How do you tell a resident of a city you’re visiting, “My, what an ugly city you have. Have you considered moving?” I felt like I was propagating a huge self-deception in San Antonio by not saying that. We probably told a dozen people there how “nice” or “beautiful” we thought their city was, to which they always replied with just the prescribed tone, “Yes, we really love it here.” I just hope they were lying too.
San Antonio is dreadful, somehow combining the alienation of a big city (7th largest, we were proudly told), with none of its excitement. The city is grey, desolate, car-centered, and for-sale. The area around– from what little we saw– is brown, flat, and straggly, without embracing the honest barrenness of a desert. The few exceptions are teeming with tourists and Mexican-reproduction kitsch. San Antonio has one redeeming quality– its whole-buttocked mix of Texan and Mexican culture– but we found only one intermittent stretch (near King Williams) that let that shine.

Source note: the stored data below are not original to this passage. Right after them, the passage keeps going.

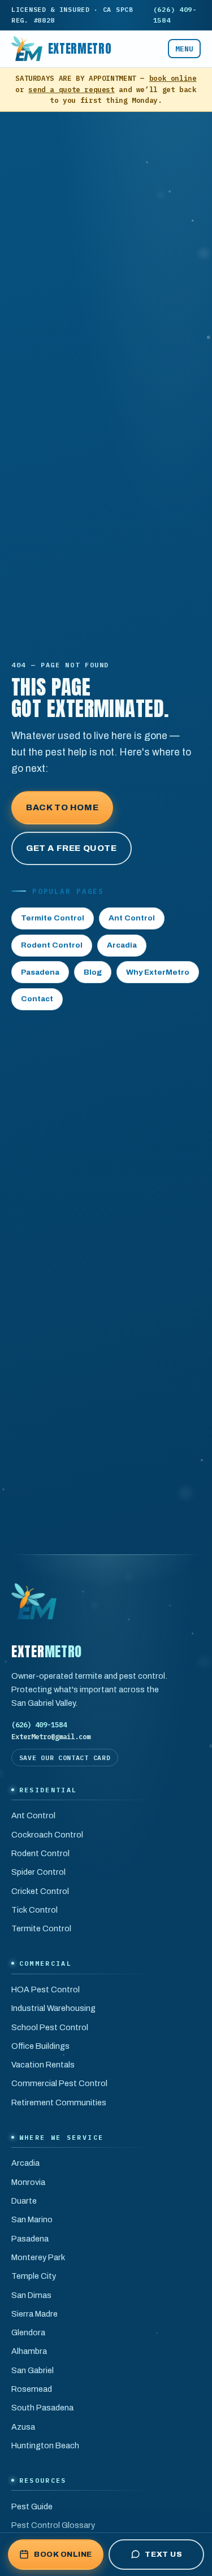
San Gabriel (32, 2370)
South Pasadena (42, 2407)
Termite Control (52, 918)
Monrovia (28, 2182)
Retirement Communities (58, 2102)
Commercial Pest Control (59, 2083)
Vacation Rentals (43, 2064)
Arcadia (122, 945)
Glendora (28, 2332)
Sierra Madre (34, 2313)
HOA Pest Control (45, 1989)
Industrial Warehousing (53, 2008)
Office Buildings (40, 2046)
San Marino (32, 2219)
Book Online (63, 2554)
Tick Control (34, 1909)
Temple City (33, 2275)
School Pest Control (49, 2027)
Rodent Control (52, 945)
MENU (184, 49)
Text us (163, 2554)
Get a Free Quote (71, 848)
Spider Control (38, 1871)
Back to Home (62, 807)
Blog (93, 972)
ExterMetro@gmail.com (50, 1736)
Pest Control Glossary (53, 2525)
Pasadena (40, 972)
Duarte (24, 2200)
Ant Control (132, 918)
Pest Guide (32, 2506)
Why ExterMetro (157, 972)
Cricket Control (40, 1891)
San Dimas (31, 2295)
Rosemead (31, 2388)
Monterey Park (38, 2257)
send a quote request (71, 89)
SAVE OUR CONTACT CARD (65, 1757)
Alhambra (29, 2351)
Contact (37, 998)
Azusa (23, 2426)
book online (173, 77)
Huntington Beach (45, 2445)
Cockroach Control (47, 1834)
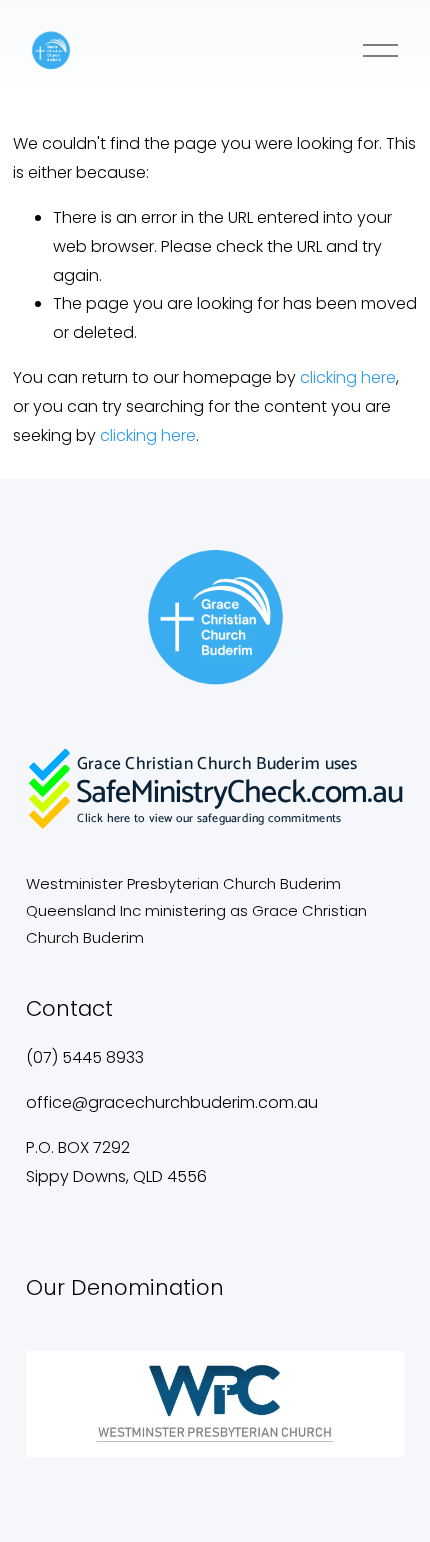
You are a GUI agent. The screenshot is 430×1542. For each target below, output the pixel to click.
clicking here (348, 377)
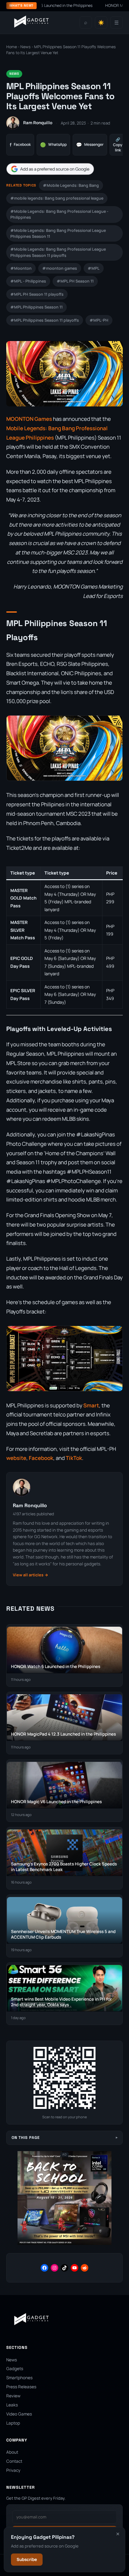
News (25, 46)
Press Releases (21, 2387)
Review (13, 2396)
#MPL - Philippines (28, 281)
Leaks (12, 2405)
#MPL (94, 268)
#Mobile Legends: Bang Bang (71, 185)
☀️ (101, 22)
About (12, 2452)
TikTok (74, 1457)
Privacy (13, 2470)
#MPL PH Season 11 (75, 281)
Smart (91, 1405)
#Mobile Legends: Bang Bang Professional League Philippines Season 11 (58, 233)
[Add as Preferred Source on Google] (50, 169)
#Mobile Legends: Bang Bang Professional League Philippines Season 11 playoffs (58, 252)
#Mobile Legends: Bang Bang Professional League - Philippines (59, 214)
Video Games (19, 2414)
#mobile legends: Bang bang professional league (56, 198)
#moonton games (59, 268)
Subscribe (27, 2559)
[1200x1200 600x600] (64, 2243)
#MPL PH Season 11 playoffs (37, 294)
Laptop (13, 2423)
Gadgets (14, 2368)
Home (11, 46)
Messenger (90, 144)
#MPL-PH (99, 320)
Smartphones (19, 2377)
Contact (14, 2461)
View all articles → (30, 1575)
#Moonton (21, 268)
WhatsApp (53, 144)
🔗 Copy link (117, 145)
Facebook (20, 144)
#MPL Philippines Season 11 (36, 307)
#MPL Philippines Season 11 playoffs (44, 320)
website (16, 1457)
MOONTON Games (29, 418)
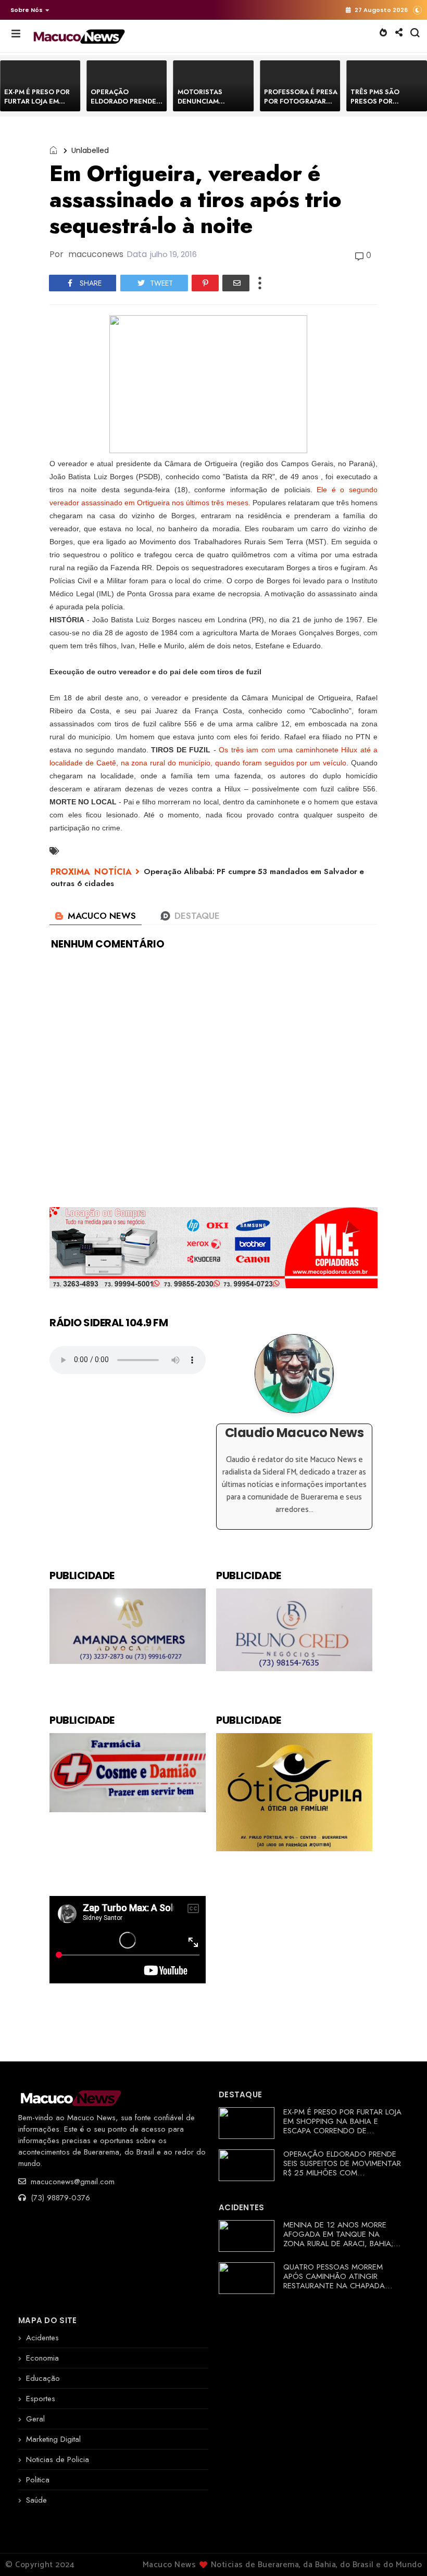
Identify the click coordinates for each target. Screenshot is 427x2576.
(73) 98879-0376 (59, 2197)
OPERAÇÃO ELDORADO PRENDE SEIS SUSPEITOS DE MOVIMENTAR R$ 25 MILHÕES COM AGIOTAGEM (342, 2168)
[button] (27, 10)
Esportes (40, 2398)
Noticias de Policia (57, 2459)
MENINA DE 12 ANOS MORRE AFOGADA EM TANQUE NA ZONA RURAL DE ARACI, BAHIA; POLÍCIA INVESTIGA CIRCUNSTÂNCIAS (338, 2243)
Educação (43, 2378)
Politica (37, 2479)
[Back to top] (401, 2551)
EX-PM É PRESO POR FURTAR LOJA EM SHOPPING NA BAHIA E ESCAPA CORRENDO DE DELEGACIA (342, 2126)
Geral (35, 2419)
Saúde (36, 2500)
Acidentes (42, 2337)
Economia (42, 2358)
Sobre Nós (26, 10)
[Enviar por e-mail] (235, 283)
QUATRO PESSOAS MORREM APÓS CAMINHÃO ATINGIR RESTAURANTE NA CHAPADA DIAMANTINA (334, 2281)
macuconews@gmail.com (71, 2181)
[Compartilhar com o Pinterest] (205, 283)
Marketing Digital (53, 2439)
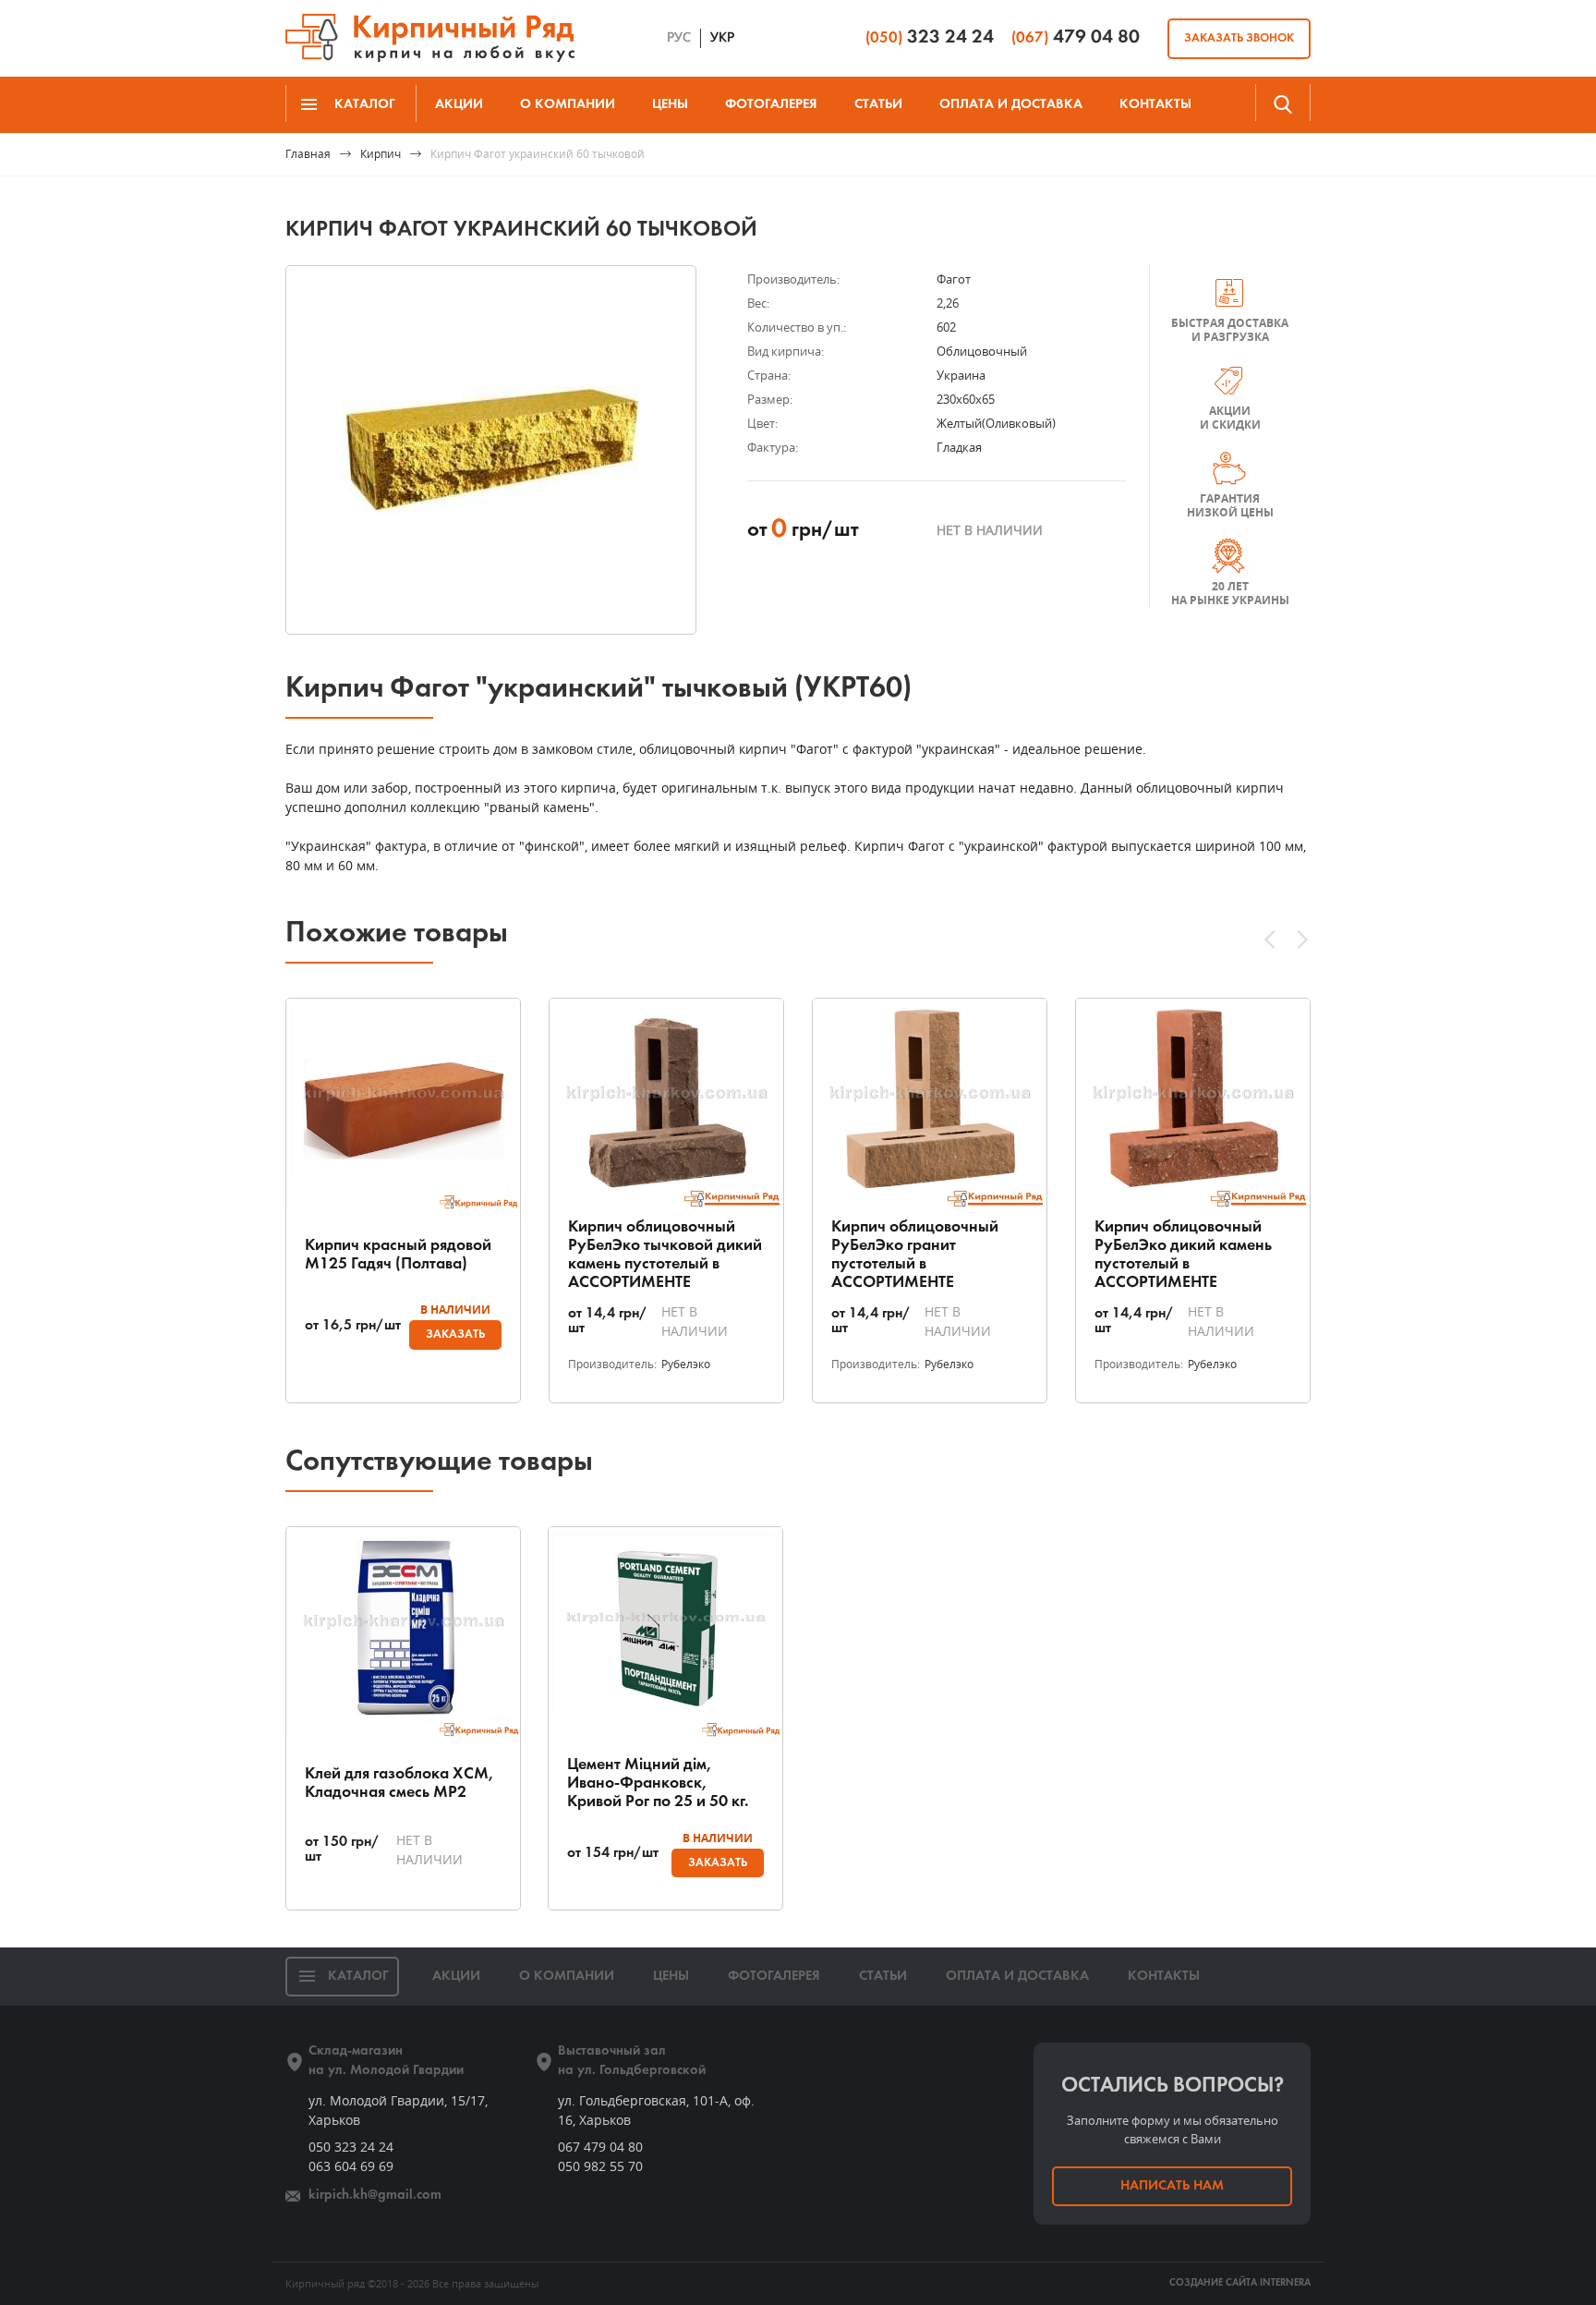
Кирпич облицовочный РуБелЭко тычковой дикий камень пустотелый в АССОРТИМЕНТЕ (665, 1255)
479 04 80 (1075, 37)
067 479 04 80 (600, 2146)
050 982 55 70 (600, 2166)
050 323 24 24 (350, 2146)
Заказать (455, 1334)
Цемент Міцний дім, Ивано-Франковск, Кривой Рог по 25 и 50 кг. (658, 1783)
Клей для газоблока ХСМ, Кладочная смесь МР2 (399, 1783)
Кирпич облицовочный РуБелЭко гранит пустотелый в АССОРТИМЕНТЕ (914, 1255)
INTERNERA (1285, 2283)
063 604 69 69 (350, 2166)
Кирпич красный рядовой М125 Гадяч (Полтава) (398, 1255)
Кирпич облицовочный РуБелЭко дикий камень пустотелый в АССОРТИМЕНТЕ (1183, 1255)
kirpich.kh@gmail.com (374, 2195)
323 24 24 (929, 37)
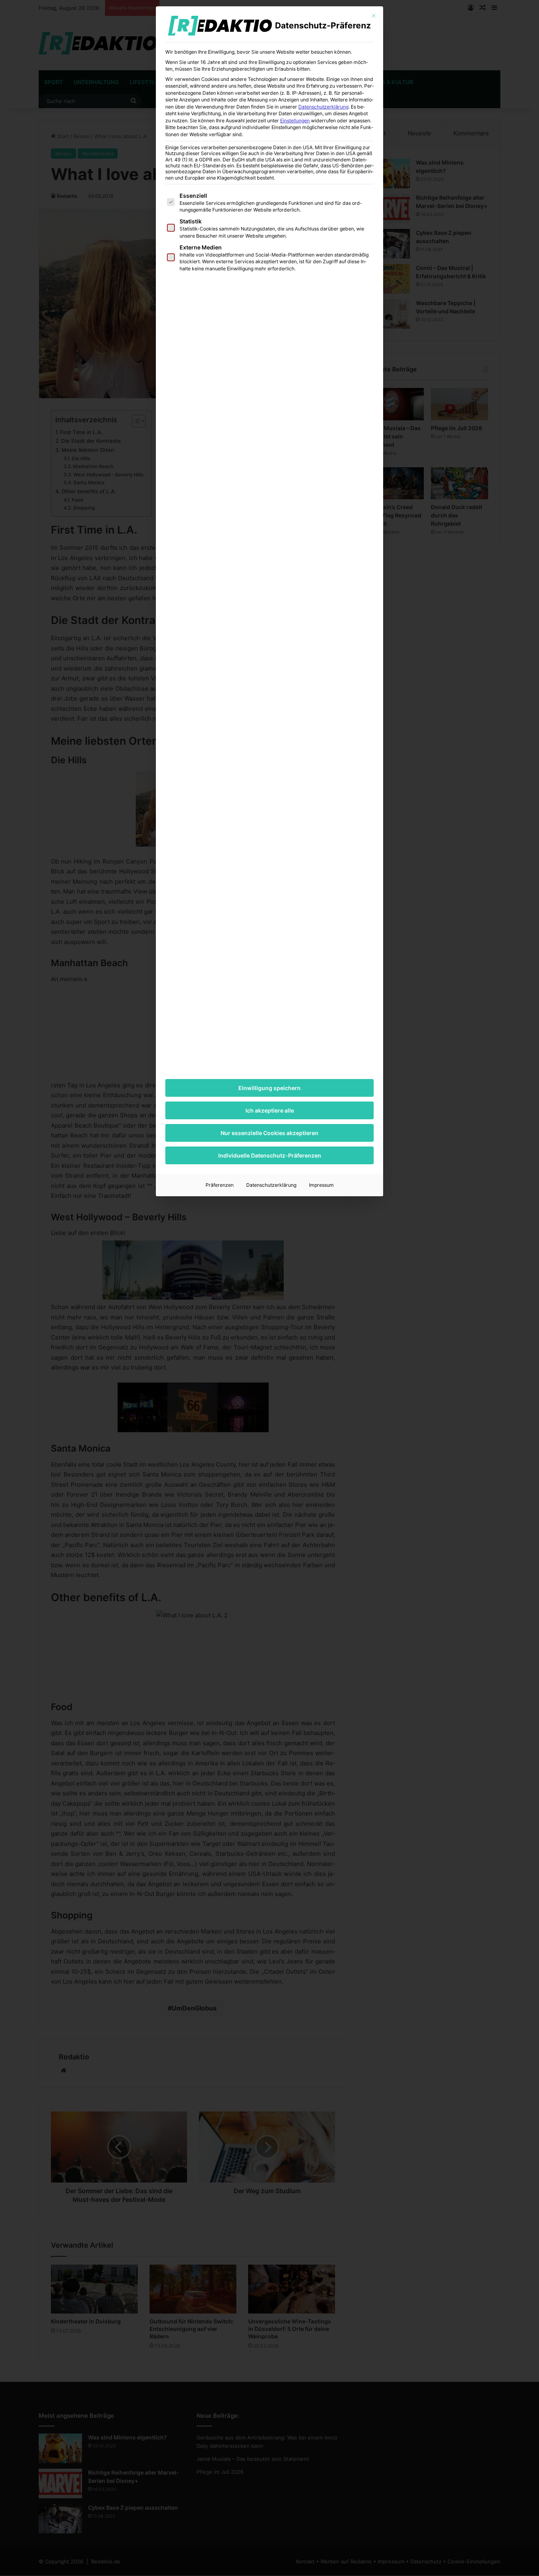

I’m sure that its residents have found the gems hidden from my 2-day-old travel eyes. But I do believe seen better and worse cities, and enough to tell the difference between the two.
Flame’s “Food Representations in lots-of-disciplines” conference was great, and very quickly found the hip under-30 crowd by sitting on the floor at the reception. Mexico City was great. San Jose was mixed. Santa Elena was beautiful, with strangling fig trees. Next stop: Costa Rican beaches.